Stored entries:
========
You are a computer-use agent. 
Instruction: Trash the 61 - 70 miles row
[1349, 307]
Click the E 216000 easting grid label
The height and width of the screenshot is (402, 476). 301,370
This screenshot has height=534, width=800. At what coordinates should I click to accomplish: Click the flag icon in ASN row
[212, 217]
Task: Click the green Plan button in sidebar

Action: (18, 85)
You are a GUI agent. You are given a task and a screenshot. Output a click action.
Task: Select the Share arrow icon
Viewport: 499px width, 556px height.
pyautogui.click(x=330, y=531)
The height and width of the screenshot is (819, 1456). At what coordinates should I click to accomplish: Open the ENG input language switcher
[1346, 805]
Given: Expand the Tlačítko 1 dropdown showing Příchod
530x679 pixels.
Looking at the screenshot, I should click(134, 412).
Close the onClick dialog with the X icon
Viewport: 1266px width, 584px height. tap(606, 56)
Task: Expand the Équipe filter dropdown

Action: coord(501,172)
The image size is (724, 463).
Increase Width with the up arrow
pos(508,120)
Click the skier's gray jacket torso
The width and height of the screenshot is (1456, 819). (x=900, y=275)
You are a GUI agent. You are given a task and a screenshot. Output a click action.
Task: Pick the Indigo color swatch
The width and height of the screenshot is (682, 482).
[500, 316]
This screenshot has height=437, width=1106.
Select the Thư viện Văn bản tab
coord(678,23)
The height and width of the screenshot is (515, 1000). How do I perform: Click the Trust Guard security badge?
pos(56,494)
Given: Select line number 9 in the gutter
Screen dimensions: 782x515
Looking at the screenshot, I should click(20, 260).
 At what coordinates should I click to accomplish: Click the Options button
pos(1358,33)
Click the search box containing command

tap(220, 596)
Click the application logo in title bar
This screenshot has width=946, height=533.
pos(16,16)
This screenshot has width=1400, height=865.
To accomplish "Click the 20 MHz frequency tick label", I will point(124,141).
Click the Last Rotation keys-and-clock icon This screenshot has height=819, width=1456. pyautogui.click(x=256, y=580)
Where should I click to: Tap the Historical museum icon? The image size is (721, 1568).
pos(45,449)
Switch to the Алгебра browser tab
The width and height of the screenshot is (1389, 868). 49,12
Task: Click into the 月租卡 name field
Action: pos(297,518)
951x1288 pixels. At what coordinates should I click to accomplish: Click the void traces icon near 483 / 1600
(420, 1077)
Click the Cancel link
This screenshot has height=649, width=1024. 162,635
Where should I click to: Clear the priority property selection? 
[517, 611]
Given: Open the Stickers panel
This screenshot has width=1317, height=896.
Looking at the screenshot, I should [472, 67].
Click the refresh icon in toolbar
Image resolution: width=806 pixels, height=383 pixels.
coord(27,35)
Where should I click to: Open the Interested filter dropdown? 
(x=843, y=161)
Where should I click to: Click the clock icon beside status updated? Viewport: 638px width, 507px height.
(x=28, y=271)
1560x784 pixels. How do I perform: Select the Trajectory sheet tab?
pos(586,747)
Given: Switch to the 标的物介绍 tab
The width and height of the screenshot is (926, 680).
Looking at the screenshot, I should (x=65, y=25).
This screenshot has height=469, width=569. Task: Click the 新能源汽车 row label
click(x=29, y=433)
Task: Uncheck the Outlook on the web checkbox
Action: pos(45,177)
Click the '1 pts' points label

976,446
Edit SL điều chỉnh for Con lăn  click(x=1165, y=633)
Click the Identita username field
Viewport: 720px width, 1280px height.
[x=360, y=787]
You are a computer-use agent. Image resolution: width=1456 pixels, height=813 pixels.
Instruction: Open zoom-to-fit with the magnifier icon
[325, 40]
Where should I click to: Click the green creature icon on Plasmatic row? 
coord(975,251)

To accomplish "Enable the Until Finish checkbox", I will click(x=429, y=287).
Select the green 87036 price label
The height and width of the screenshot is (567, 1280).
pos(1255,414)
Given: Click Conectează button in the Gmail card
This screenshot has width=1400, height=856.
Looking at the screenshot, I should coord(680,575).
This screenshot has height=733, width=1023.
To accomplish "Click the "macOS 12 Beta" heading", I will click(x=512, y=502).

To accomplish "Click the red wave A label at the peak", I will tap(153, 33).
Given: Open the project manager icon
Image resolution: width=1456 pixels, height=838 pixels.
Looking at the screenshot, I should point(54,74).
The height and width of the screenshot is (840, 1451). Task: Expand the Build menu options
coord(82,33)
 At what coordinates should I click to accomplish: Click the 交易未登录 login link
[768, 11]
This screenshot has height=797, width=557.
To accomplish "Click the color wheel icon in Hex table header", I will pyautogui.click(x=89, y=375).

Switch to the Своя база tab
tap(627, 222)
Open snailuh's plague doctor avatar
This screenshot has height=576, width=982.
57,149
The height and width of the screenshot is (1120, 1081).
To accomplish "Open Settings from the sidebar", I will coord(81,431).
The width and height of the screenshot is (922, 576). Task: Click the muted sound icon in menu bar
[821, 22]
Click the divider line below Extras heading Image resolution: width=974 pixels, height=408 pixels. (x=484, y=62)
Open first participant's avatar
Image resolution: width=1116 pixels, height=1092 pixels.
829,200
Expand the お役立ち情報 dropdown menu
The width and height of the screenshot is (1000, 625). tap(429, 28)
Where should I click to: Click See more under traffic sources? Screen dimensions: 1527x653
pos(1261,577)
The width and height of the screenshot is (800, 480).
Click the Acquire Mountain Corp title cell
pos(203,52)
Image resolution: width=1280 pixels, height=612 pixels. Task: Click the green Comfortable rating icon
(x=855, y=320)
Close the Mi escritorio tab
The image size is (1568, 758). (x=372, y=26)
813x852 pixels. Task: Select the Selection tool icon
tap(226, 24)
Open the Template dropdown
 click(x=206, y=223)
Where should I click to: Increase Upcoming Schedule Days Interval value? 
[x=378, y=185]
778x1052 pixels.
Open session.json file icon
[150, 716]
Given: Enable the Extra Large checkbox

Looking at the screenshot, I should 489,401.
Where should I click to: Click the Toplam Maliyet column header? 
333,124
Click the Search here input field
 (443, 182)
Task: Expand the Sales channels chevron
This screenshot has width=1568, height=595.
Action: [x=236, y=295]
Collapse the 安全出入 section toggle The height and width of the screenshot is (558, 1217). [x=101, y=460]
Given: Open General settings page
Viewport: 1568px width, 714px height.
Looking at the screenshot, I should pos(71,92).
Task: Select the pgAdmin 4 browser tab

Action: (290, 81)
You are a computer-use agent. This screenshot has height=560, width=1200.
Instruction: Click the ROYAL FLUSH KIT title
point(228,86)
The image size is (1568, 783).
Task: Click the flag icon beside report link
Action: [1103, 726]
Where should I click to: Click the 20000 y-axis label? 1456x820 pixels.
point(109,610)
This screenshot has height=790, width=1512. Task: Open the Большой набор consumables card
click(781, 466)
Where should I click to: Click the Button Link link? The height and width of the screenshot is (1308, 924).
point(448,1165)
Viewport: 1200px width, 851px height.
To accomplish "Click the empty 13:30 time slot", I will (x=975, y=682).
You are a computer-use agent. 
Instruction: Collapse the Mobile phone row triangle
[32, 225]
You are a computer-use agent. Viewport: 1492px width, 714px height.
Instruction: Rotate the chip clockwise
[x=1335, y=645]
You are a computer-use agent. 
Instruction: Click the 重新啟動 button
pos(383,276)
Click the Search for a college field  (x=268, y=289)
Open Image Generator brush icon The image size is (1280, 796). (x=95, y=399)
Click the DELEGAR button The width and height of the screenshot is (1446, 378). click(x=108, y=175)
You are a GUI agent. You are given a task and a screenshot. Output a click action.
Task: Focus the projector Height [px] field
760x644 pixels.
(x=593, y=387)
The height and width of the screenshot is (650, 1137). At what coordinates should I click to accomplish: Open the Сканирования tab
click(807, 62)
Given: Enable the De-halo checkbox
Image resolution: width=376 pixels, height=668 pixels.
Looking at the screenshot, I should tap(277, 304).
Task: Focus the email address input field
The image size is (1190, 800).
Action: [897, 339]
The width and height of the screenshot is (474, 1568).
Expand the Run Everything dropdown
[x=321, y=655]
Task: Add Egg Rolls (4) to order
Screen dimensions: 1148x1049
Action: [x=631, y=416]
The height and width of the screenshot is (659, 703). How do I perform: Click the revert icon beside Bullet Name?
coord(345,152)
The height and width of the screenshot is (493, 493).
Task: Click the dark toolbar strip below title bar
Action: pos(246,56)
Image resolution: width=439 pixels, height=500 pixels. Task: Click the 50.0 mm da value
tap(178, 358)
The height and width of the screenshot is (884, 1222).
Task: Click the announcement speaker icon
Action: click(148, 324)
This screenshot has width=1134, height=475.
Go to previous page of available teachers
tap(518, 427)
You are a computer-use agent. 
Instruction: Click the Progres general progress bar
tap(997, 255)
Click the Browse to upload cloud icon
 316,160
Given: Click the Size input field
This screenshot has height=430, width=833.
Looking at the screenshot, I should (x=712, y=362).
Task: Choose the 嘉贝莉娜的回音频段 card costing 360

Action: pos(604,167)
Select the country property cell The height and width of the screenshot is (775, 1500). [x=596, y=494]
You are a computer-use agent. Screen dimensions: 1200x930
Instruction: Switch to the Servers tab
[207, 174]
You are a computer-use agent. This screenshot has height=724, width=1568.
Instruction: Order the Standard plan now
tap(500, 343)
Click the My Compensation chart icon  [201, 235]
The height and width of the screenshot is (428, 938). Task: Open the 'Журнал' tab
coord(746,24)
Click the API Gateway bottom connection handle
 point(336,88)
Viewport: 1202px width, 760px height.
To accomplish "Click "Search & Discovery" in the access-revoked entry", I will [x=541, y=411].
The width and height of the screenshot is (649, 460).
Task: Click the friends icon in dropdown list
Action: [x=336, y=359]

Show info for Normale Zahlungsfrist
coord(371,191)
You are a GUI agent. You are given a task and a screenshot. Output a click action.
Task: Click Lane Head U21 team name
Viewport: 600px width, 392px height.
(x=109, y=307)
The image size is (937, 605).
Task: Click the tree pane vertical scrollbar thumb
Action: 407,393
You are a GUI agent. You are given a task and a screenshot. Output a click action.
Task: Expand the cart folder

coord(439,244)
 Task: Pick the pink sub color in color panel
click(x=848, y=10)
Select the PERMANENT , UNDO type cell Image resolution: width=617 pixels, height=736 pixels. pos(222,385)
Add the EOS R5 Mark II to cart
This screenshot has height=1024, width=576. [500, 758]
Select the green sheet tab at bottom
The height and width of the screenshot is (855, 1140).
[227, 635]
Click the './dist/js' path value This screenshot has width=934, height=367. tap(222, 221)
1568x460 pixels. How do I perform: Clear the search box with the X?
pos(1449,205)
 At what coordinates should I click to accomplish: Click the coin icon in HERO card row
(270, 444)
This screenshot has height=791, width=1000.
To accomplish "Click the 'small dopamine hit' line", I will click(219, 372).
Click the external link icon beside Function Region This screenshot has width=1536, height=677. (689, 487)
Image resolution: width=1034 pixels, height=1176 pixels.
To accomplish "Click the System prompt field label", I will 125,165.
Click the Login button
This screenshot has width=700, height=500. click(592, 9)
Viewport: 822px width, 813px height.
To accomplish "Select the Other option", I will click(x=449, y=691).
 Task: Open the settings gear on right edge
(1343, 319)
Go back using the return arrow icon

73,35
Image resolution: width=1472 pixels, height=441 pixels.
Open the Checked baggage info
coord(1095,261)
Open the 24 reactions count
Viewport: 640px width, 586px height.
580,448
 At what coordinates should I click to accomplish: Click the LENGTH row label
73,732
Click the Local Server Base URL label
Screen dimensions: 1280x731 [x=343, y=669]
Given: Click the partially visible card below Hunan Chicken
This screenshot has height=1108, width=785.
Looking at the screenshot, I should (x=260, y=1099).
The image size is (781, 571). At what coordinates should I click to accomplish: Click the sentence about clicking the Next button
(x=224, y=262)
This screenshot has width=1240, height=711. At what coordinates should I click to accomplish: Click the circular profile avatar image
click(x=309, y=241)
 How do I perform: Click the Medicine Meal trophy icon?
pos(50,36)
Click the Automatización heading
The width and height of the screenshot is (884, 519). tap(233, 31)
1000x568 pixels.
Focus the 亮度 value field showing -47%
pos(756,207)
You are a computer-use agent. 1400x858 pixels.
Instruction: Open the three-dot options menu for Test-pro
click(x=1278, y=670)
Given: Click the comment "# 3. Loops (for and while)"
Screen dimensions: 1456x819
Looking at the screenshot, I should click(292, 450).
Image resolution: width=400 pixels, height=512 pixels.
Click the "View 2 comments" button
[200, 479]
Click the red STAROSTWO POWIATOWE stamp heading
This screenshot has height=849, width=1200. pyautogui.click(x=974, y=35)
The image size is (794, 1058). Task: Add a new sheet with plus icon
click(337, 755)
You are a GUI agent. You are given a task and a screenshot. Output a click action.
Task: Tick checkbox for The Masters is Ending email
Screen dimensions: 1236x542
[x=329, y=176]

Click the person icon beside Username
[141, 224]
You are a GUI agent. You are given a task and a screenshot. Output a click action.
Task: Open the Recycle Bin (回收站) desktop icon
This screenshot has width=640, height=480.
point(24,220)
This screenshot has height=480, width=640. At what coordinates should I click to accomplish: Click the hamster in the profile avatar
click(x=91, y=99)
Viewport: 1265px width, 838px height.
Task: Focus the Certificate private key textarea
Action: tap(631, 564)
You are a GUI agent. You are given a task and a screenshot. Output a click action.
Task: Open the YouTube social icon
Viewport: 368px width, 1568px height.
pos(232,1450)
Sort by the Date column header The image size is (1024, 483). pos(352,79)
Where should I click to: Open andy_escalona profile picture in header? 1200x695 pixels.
========
◆ **Given problem**:
Please turn part of the listing into a numbered list, leaving out blank lines. Begin at the line that contains "813x852 pixels. Task: Select" and stop after the line that contains "point(109,610)".

◆ **In response**:
1. 813x852 pixels. Task: Select the Selection tool icon
2. tap(226, 24)
3. Open the Template dropdown
4.  click(x=206, y=223)
5. Where should I click to: Increase Upcoming Schedule Days Interval value? 
6. [x=378, y=185]
7. 778x1052 pixels.
8. Open session.json file icon
9. [150, 716]
10. Given: Enable the Extra Large checkbox
11. Looking at the screenshot, I should 489,401.
12. Where should I click to: Click the Toplam Maliyet column header? 
13. 333,124
14. Click the Search here input field
15.  (443, 182)
16. Task: Expand the Sales channels chevron
17. This screenshot has width=1568, height=595.
18. Action: [x=236, y=295]
19. Collapse the 安全出入 section toggle The height and width of the screenshot is (558, 1217). [x=101, y=460]
20. Given: Open General settings page
21. Viewport: 1568px width, 714px height.
22. Looking at the screenshot, I should pos(71,92).
23. Task: Select the pgAdmin 4 browser tab
24. Action: (290, 81)
25. You are a computer-use agent. This screenshot has height=560, width=1200.
26. Instruction: Click the ROYAL FLUSH KIT title
27. point(228,86)
28. The image size is (1568, 783).
29. Task: Click the flag icon beside report link
30. Action: [1103, 726]
31. Where should I click to: Click the 20000 y-axis label? 1456x820 pixels.
32. point(109,610)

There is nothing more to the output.